A simpler version was generated with three sine waves of varying frequencies and phases. Figure 3 shows the time and frequency domain of that signal fed into an inexpensive, small amplifier I had on hand. The varying phases can be seen by looking at the envelope of the periodic signal and noting their change from cycle to cycle.
 
Figure 3: Adding together three sine waves of different frequencies and phases creates a time domain wave/envelope, which deconstructs to a relatively simple frequency magnitude spectrum.

What I didn’t show here, but mentioned in my earlier article, is the innocent-looking “mask” option. The mask (in its simplest form) sets all points within it to zero, so that signal bursts can be generated. The mask can be phase locked to the signal or independent of it. The mask can also be realized as a window function, that is, a defined increase and decrease in amplitude to shape the envelope of the burst.

The signal can also be swept in frequency or amplitude, linear or logarithmic. A nice touch is the ability to have the signal sweep both forward and in reverse. Oh, and did I mention that you can generate FM signals (Figure 4)?
 
Figure 4: MI can also frequency modulate a carrier as a test signal.

The Spectrum Analyzer is similarly feature-rich. Besides having a ridiculously large number of available windowing functions and being able to do fast Fourier transforms (FFTs) up to 4.2 million points, the spectrum analyzer includes cross-correlation and auto-correlation, as well as measurements like coherence that are derived from the correlation functions.
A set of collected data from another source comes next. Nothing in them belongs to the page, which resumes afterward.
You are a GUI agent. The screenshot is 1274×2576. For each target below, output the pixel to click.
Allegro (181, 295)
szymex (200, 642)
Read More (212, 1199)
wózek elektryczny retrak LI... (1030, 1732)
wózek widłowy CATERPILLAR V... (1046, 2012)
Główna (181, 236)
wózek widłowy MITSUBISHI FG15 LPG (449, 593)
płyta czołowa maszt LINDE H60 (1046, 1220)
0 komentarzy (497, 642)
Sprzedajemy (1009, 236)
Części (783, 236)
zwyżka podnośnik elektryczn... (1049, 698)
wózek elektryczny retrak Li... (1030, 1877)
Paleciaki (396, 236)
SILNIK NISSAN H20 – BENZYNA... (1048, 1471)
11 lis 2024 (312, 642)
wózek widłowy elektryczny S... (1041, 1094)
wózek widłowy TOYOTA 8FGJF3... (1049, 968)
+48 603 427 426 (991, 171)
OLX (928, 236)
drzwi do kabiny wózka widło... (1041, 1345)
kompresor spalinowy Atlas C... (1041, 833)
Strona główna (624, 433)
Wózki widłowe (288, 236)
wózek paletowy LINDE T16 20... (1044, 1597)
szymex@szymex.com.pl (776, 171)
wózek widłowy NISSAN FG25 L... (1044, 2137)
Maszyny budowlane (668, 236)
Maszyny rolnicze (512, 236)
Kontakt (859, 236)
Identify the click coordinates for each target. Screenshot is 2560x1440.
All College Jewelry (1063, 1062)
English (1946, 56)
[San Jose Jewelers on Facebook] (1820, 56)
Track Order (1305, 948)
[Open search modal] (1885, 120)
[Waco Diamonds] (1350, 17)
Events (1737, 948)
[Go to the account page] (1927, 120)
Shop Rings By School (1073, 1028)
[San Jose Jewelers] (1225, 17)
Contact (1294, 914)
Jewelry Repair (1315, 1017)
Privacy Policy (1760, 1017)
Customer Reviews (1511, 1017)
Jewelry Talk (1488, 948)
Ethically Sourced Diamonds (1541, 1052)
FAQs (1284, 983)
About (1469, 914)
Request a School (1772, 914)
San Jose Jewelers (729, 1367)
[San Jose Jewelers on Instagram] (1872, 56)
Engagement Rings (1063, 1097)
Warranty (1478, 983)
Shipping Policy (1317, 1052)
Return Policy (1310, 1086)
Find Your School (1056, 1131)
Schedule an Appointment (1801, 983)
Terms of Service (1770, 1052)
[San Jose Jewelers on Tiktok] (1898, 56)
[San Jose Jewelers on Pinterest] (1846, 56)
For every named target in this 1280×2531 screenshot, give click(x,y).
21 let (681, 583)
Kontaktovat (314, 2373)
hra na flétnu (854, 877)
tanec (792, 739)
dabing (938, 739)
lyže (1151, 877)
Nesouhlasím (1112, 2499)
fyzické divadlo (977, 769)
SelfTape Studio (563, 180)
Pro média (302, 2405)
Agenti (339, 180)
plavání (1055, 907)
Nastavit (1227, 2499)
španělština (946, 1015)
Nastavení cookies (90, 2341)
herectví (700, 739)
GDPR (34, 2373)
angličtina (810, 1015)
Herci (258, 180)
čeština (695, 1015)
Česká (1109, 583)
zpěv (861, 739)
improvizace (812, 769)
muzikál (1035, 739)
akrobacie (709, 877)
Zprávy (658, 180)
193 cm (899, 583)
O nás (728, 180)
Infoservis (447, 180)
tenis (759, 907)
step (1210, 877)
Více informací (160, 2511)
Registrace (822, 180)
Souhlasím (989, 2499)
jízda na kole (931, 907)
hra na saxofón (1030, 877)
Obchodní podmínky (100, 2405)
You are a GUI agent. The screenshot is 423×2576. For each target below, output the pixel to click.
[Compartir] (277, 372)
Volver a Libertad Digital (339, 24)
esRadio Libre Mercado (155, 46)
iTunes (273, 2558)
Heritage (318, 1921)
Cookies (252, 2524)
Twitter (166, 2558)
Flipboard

Figure 5 shows a cross-correlation derived from a frequency sweep (seen in the upper oscilloscope window) between signals measured by the two channels of the ADI-2 in a voltage-current setup described later in this article. The cross-correlation peaks at about 21µs, which is, not coincidentally, one sampling period (fs = 48kHz), neatly measuring the time delay between channels with a complex signal.
Figure 5: The cross-correlation mode enables rapid and unambiguous determination of time delays.

A nice feature of this instrument is the ability to measure not only the magnitude but also the phase of the harmonics. Figure 6 shows the distortion spectrum of an inexpensive lab amplifier along with an MI-generated table of harmonic amplitudes and phases.
 
Figure 6: The Spectrum Analyzer can capture both magnitude and phase of distortion harmonics.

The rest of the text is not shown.